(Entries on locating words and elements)
········
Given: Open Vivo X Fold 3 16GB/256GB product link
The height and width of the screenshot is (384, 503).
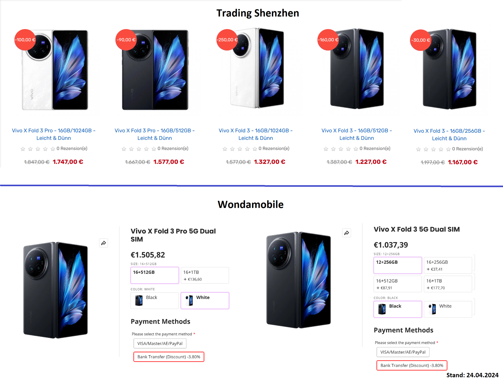Looking at the screenshot, I should [449, 135].
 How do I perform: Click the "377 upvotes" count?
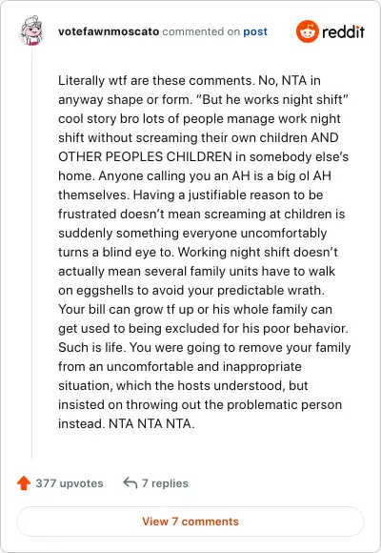[70, 483]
········
What you need to do: Reproduce every line of the entries above word for word, leaving out the pictures.

Written answer:
Given: Open Vivo X Fold 3 16GB/256GB product link
The height and width of the screenshot is (384, 503).
Looking at the screenshot, I should [449, 135].
 How do I perform: Click the "377 upvotes" count?
[70, 483]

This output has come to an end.